Before the era of Napoleon, the area was divided into many small bits and pieces of independent states. The most prominent of these were the Archbishopric of Mainz and the territory ruled by the Lords of Eppstein, who were later succeeded by the Landgraves of Hesse-Darmstadt. In 1806 the area became united for the first time as part of the Duchy of Nassau, which was annexed to Prussia in 1866. In 1928 the Main-Taunus district was formed when the cities of Wiesbaden and Frankfurt annexed adjoining areas, leaving the remaining unincorporated areas in the former districts of Wiesbaden and Höchst too small to survive on their own. Together with some adjoining area in the north, these bits and pieces were merged into the Main-Taunus district. In 1972 the northern part of the district was transferred to the Hochtaunus district, and in 1977 the westernmost parts became parts of the city Wiesbaden and the newly formed district Rheingau-Taunus. In 1980 the administrative seat was moved from Frankfurt-Höchst to Hofheim.

==Geography==
The district covers the southern part of the Taunus mountains, with the Main river forming part of the district's border in the south.
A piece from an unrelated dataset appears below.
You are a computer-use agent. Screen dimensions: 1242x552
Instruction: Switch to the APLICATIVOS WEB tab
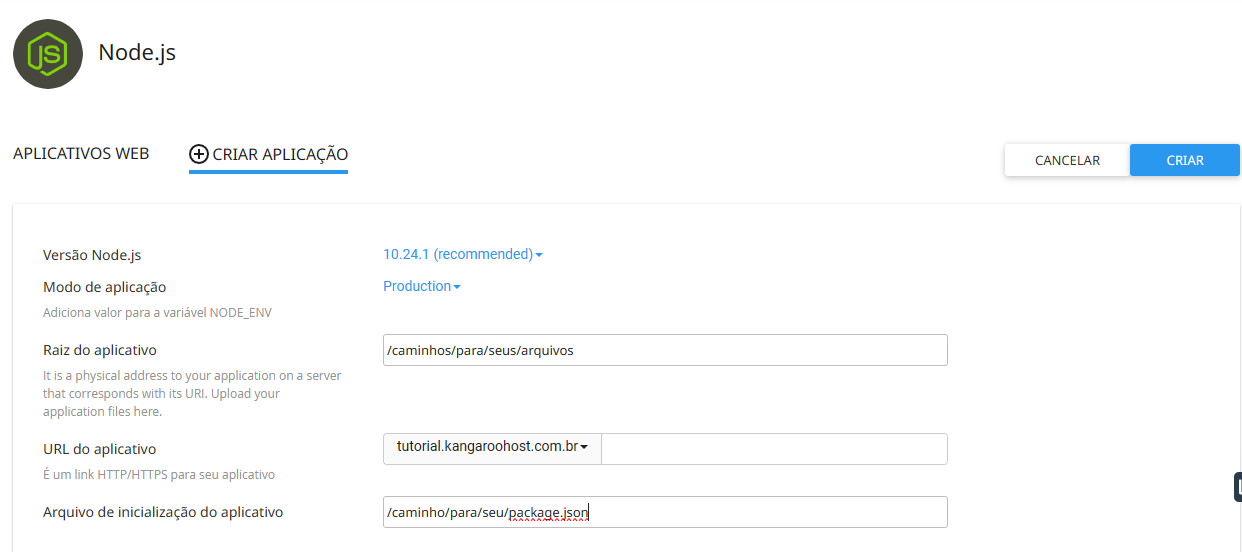[81, 154]
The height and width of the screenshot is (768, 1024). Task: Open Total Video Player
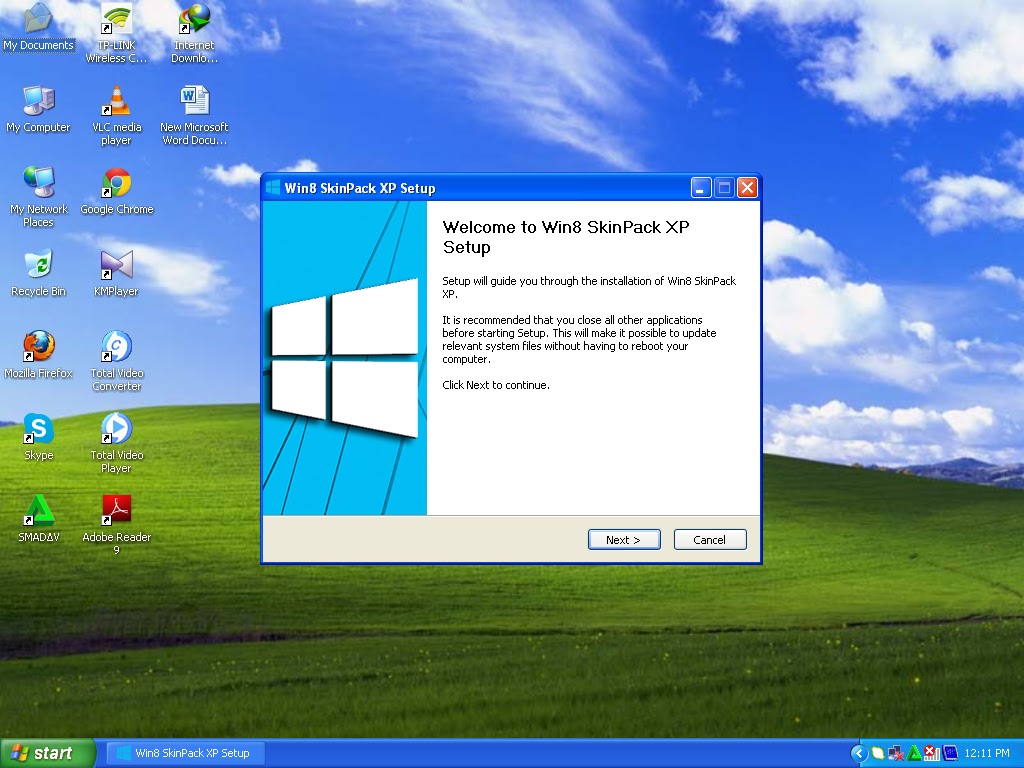(116, 428)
The district covers the smallest area of any rural district in Germany.

== Transportation ==

Rhein-Main-Verkehrsverbund (RMV)

The district is served by Bundesautobahn 66, Bundesautobahn 3, and several other state, county and federal roads. Lines S1,S2,S3 and S4 of the Rhine-Main S-Bahn serve the district. Frankfurt Airport is located immediately south of the district.
The district is located in the transport association Rhein-Main-Verkehrsverbund (RMV).

==Coat of arms==
The upper part of the coat of arms shows the wheel of the Archbishopric of Mainz, the bottom part shows the bars of the Lords of Eppstein.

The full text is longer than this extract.